▶ **GIVEN PASSAGE**:
Mr. Dark Side

Todd Solondz talks about taboos

Sean Axmaker: Welcome to the Dollhouse is dark and scathing and still sympathetic to the main character. In Happiness there doesn’t seem to be a lot of sympathy to go around.

Todd Solondz: I think that it is a much more troubling film, but I happen to not feel any less compassionate towards the characters in Dollhouse than I do in this movie. Many people have walked out of Dollhouse and said, “Oh, that was me, I was Dawn Weiner.” I don’t anticipate anyone walking out and saying, “That was me, I was Bill Maplewood.”

S.A.: Taking such a black, scathingly satirical perspective is going to create some problems in getting these characters’ feelings of loneliness across to an audience. Why do you choose that route?

(Entries for locating text and elements)
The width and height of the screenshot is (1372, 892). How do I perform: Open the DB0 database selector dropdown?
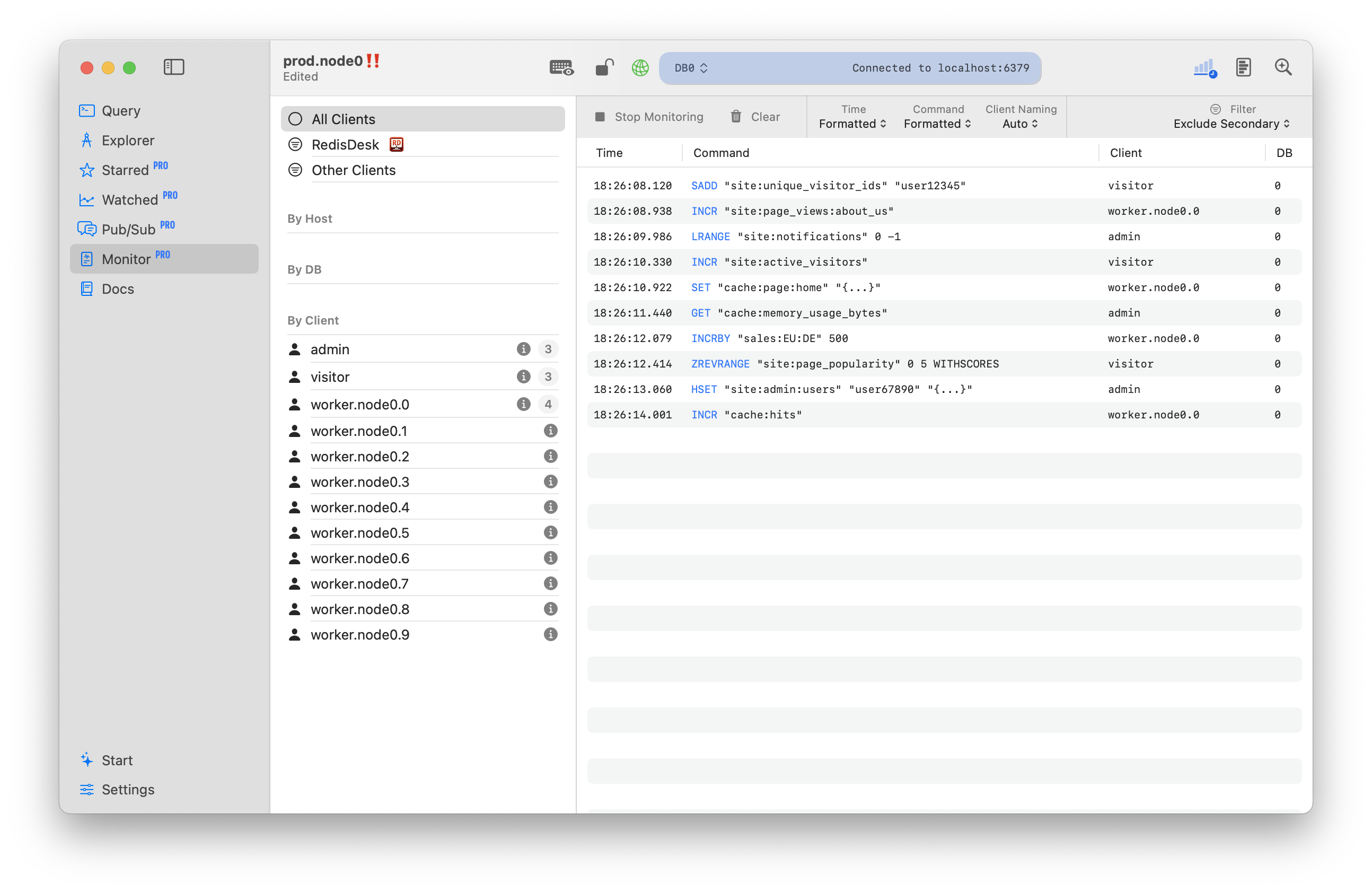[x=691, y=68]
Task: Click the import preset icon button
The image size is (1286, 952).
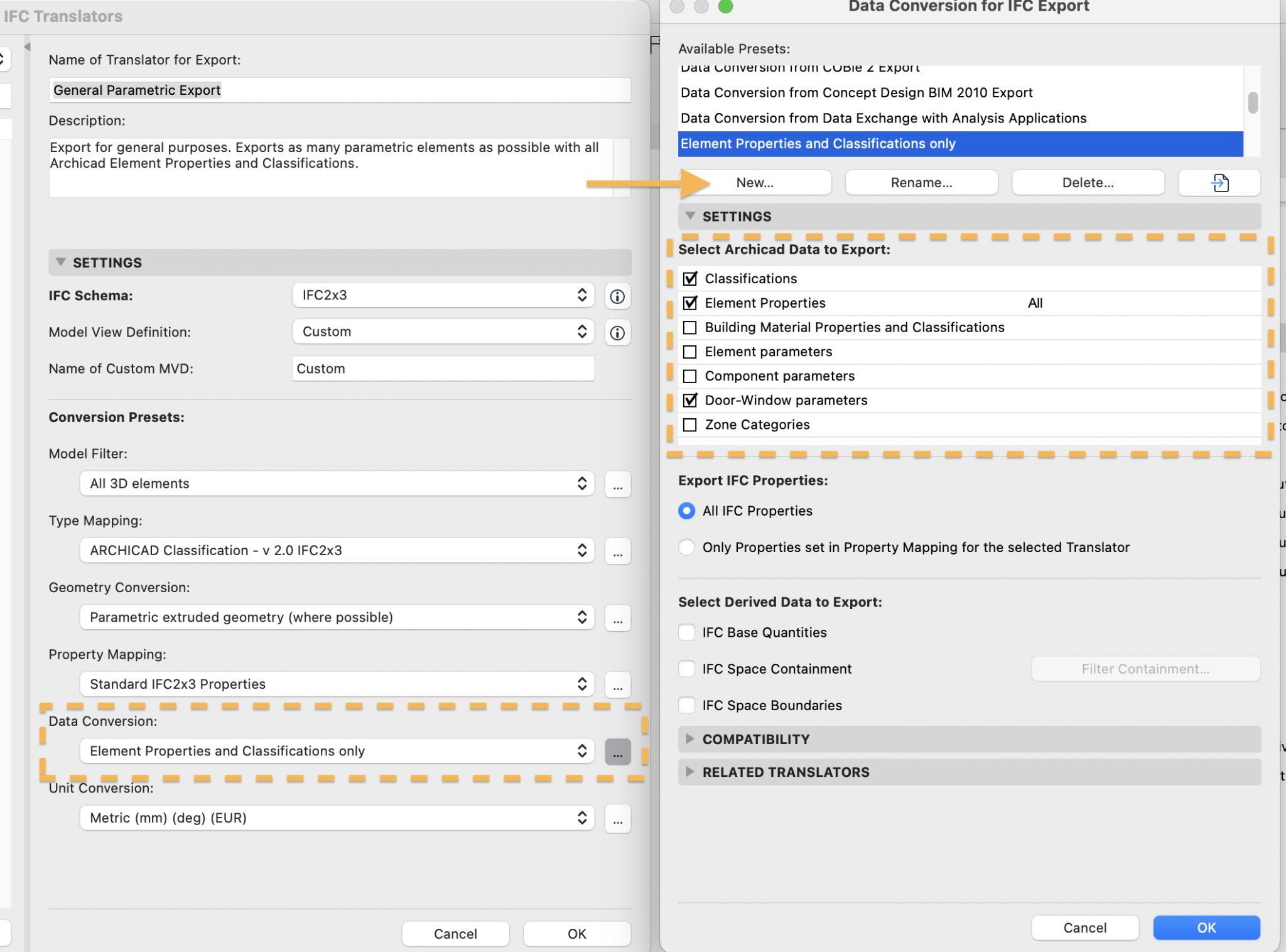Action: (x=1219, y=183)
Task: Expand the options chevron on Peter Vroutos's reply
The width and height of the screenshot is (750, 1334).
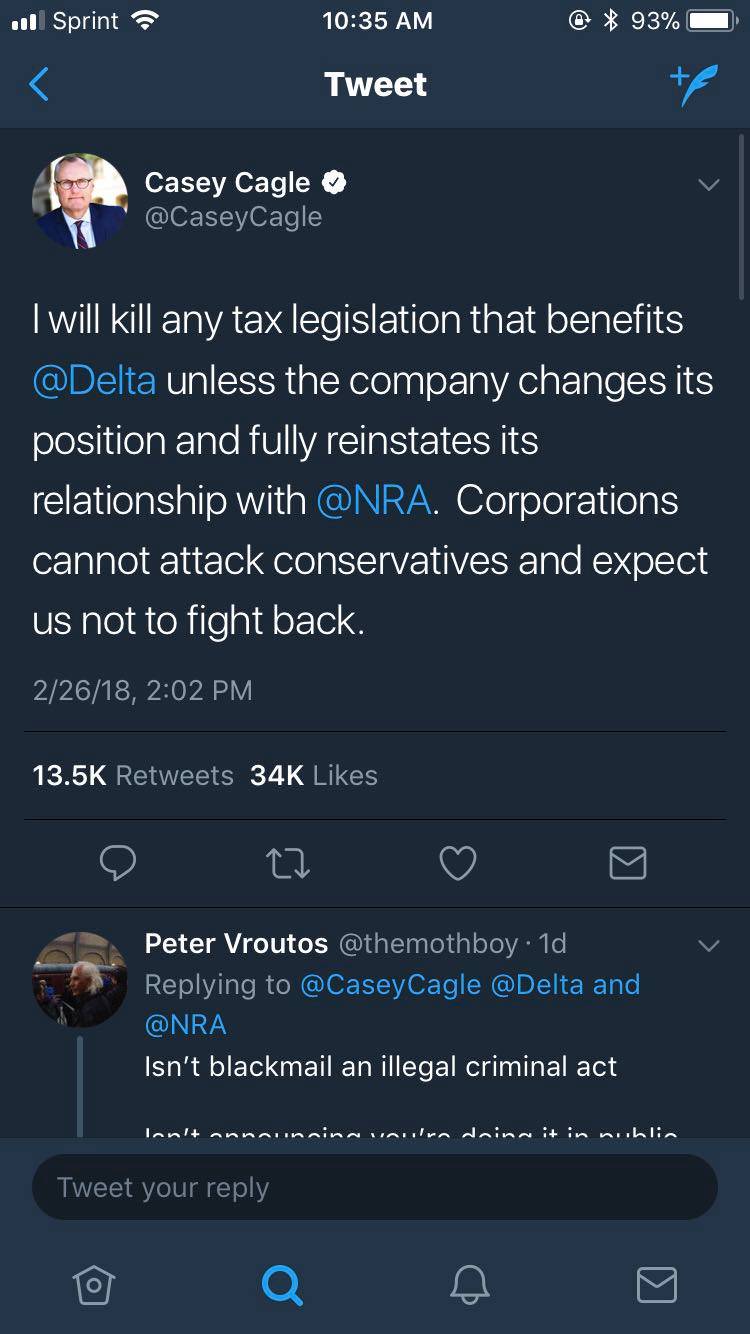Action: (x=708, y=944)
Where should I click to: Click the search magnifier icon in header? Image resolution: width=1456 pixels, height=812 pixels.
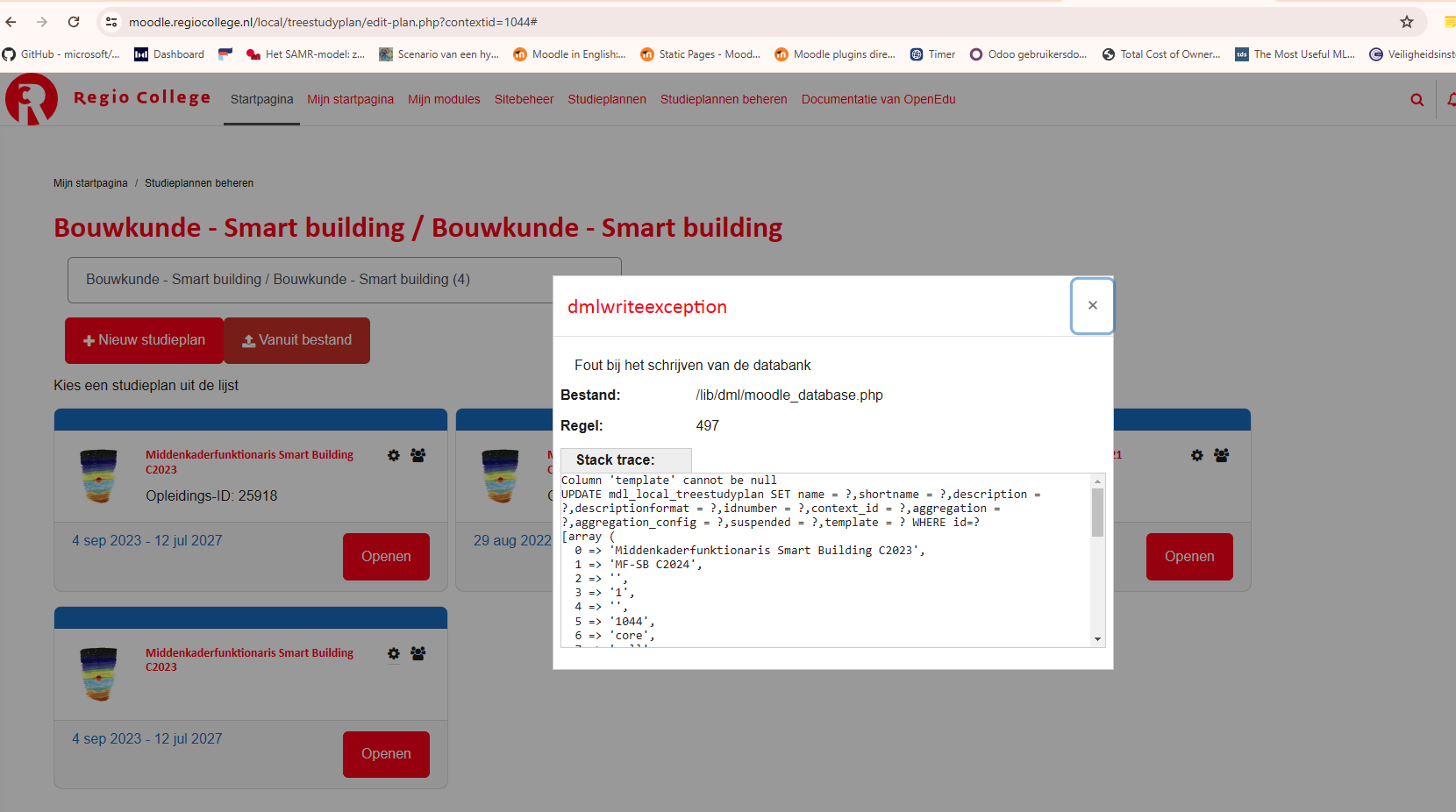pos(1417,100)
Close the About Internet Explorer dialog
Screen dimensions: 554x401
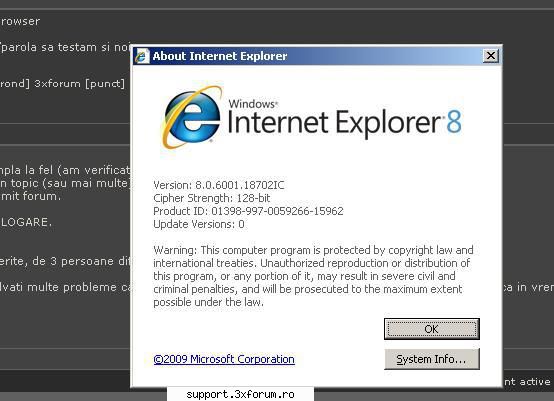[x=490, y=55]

▶ **WRITTEN PROBLEM A**: Please revise the Todd Solondz interview, everything from "Todd Solondz talks" down to "choose that route?", and swap "troubling" for "disturbing".
▶ **WRITTEN PROBLEM B**: Carry the Todd Solondz interview on from its last line.

▶ **TASK OUTPUT A**:
Todd Solondz talks about taboos

Sean Axmaker: Welcome to the Dollhouse is dark and scathing and still sympathetic to the main character. In Happiness there doesn’t seem to be a lot of sympathy to go around.

Todd Solondz: I think that it is a much more disturbing film, but I happen to not feel any less compassionate towards the characters in Dollhouse than I do in this movie. Many people have walked out of Dollhouse and said, “Oh, that was me, I was Dawn Weiner.” I don’t anticipate anyone walking out and saying, “That was me, I was Bill Maplewood.”

S.A.: Taking such a black, scathingly satirical perspective is going to create some problems in getting these characters’ feelings of loneliness across to an audience. Why do you choose that route?

▶ **TASK OUTPUT B**:
T.S.: You’re presupposing that everyone responds in this way, but I think that there are those who do respond to the themes and then there may be others who are unable to get beyond some of the taboo material that’s addressed in this film. But there’s nothing in this film that I don’t think one won’t see discussed any day of the week, whether it be a TV talk show, a newspaper, a news magazine, tabloids, and so forth. I mean it’s out there every day assaulting us. The difference in part is that the media tends to have a dual sort of message, one being very moralistic and the other a kind of entertainment, a titillating freak show.

S.A.: Happiness has been getting good reviews from festivals, but it certainly is courting a lot of controversy.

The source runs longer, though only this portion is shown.